Андрей Артамонович говорил с чувством, давно, должно быть, вынашивал эти мысли.

   – Вот и венециане, – поддержал его старший Голицын, – живут в своей республике покойно, без страха, обид и тягостных податей.

   – Э, господа! Сколь далеко вы, однако, продвинулись в искании свободы. А ведь в Париже даже такой просвещённый правитель, как герцог Орлеанский, и тот не решается дать Франции конституцию! У нас же всё сие – мечтательный вздор! – Василий Лукич чихнул в батистовый платочек.

   – Вот и я им о том всё время твержу! – сердитым голосом поддержал парижанина князь Михайло. – Пока война со шведом не окончена – нам великая Россия потребна. А без Балтики не быть России великой державой!

   – Браво, мой генерал! – Василий Лукич даже в ладоши захлопал. – В Европе, судари мои, смотрят не, на наши свободы, а на нашу силу. И много ли, Андрей Артамонович, помогла тебе английская конституция в тысяча семьсот восьмом году, когда тебя в Лондоне, вопреки всем законам, на улице средь бела дня схватили и бросили в долговую тюрьму?

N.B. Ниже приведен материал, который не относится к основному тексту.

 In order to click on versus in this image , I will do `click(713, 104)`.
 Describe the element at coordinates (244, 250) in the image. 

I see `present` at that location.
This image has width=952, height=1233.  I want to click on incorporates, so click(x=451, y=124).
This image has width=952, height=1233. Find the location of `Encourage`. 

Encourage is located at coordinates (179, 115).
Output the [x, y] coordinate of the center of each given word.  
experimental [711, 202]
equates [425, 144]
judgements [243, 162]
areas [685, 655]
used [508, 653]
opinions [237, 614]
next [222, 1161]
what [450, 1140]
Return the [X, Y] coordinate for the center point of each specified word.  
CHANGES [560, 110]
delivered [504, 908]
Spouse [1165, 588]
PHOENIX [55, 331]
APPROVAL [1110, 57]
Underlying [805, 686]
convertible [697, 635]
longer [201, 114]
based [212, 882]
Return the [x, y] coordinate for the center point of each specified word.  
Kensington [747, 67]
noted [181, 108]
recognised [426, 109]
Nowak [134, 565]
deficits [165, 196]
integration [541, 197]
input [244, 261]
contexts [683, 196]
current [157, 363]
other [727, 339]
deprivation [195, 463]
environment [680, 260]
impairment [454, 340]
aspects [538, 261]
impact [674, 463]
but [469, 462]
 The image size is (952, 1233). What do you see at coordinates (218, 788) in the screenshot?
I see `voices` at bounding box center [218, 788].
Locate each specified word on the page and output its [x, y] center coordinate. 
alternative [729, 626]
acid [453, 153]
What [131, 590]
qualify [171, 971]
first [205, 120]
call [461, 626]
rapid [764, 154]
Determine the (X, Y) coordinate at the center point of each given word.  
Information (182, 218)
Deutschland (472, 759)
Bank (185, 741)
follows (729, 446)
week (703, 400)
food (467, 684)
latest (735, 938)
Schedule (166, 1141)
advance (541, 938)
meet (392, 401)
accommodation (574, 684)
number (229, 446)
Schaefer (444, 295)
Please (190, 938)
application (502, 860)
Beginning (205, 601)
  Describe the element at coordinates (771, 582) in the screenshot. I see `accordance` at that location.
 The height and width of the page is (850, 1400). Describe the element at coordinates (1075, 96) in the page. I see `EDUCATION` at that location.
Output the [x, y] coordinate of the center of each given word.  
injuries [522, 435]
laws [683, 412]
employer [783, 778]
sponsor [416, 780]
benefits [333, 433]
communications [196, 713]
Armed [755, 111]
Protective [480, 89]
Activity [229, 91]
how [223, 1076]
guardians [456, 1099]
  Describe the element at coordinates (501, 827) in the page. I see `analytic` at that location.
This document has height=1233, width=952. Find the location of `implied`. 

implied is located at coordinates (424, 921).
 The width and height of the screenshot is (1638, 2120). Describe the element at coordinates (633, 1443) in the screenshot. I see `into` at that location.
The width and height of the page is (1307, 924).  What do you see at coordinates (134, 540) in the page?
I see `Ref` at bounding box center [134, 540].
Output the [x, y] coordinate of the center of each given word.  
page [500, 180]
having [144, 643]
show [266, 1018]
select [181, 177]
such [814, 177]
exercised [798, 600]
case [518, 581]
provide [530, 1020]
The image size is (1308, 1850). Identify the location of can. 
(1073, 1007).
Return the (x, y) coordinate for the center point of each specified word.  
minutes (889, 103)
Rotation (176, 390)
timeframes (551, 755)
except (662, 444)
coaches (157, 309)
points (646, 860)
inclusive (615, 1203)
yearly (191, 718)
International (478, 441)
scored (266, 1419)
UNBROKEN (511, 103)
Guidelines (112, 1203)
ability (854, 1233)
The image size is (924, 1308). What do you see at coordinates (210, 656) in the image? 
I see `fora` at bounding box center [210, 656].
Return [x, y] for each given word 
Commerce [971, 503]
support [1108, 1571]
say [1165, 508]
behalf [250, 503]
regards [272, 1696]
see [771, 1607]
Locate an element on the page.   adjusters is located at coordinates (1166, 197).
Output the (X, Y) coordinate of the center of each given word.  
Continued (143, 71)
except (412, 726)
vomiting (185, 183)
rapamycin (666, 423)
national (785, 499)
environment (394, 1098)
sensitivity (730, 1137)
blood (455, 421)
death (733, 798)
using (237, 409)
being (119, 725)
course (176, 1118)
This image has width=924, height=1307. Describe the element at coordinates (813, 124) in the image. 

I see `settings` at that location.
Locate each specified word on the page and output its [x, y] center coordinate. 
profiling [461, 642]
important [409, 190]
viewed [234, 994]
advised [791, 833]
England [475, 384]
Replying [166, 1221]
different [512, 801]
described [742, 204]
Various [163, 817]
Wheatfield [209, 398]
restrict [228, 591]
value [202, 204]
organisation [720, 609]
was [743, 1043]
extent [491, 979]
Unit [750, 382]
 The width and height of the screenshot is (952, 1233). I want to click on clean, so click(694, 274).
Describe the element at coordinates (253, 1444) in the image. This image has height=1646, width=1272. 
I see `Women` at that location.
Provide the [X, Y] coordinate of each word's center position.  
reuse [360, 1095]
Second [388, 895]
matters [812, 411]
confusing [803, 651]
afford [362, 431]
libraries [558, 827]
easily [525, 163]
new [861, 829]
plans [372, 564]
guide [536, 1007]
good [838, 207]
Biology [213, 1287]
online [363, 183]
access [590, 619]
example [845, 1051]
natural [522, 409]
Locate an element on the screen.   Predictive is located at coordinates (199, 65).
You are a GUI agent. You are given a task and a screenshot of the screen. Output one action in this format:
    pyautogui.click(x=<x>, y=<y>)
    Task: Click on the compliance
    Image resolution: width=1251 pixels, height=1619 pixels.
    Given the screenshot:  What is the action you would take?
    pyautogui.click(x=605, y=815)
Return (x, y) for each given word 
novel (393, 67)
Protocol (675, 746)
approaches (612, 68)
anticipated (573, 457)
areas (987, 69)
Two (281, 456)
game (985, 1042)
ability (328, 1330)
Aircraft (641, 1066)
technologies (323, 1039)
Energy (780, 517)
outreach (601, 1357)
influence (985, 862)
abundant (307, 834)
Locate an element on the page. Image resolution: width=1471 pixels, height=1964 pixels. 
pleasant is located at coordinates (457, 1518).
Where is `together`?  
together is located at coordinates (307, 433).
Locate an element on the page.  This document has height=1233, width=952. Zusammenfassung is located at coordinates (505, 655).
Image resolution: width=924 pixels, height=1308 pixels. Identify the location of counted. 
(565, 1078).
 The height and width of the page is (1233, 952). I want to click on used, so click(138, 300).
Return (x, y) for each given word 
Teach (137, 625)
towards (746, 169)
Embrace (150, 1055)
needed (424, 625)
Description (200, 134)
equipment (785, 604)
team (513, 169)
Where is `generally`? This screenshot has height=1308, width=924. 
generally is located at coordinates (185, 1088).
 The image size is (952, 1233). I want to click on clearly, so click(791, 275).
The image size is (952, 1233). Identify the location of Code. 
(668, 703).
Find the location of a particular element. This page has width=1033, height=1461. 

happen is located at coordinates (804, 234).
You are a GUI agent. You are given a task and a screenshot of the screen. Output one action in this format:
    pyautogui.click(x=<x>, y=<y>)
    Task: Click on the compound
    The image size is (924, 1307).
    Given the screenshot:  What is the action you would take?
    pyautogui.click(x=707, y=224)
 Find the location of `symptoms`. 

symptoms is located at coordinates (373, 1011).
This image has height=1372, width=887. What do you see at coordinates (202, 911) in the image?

Забыл, чай, что выручила тебя оттуда не английская конституция, а наши виктории под Доброй и Лесной, слух о которых дошёл и до ушей британского кабинета. Так что благодари, господин посол, князя Михайлу – его виктории тебя и спасли!

   – Оно так, Василий Лукич, согласен я и с тобой, и с братом, что надобно сперва получить победный мир со шведом, а затем уж браться за внутреннее благоустройство. – Хозяин пошевелил кочергой угольки в камине, дабы снова вспыхнул огонь. И когда поднялось, пламя, заключил: – Поживём – увидим, други мои! Одно знаю: случай с Алексеем явно всем показал, что и самая сильная царская власть от одного толчка пошатнуться может. Особливо же при перемене властителя. Потому уже сейчас надобно поразмыслить и о наследниках великого государя. И помните: государь не Бог, а человек, и как всякий человек – смертен!

Тем совет самых знатных Родов России и кончился.

ОТРЕЧЕНИЕ

В феврале 1718 года в Москве царь созвал большой съезд. С мест были вызваны губернаторы, из Санкт-Петербурга прибыл Правительствующий Сенат, из армии отозвали многих генералов, из-за границы – российских послов, в Кремль явились и церковные иерархи.

Собирающиеся во дворце вельможи были угрюмы и неразговорчивы: каждый задавался вопросом, а не сболтнул ли он ненароком что-нибудь царевичу? Так или иначе все они имели дело с наследником. Да и как не иметь с ним дела, если в 1708 – 1709 годах царевич, почитай, всей Москвой за отца правил, да и позже, когда ведал интендантской частью, многими командовал. Собравшиеся в общем-то уже знали, что составлен манифест об отречении царевича от престола, но никто не ведал, о чём пойдёт разговор государя с сыном, коли останутся они наедине. Этой потаённой беседы боялись даже такие наипервейшие вельможи, как Меншиков. Ведь после той беседы непременно начнётся великий розыск, и как знать, чьё имя всплывёт во время оного?

   – Не может быть Россия без розыска, яко девка без жениха! – громко шутил Пётр Андреевич Толстой.

Вельможи посматривали на него с завистью: этому-то нечего бояться, сам привёз царевича из цесарских владений. И сразу пошёл в гору: определён главой Тайной канцелярии в Петербурге, которая, может, будет пострашнее Преображенского приказа. Посему на Толстого поглядывали не только с завистью, но и с опаской, говорили уже про него «сам», как до того величали одного светлейшего.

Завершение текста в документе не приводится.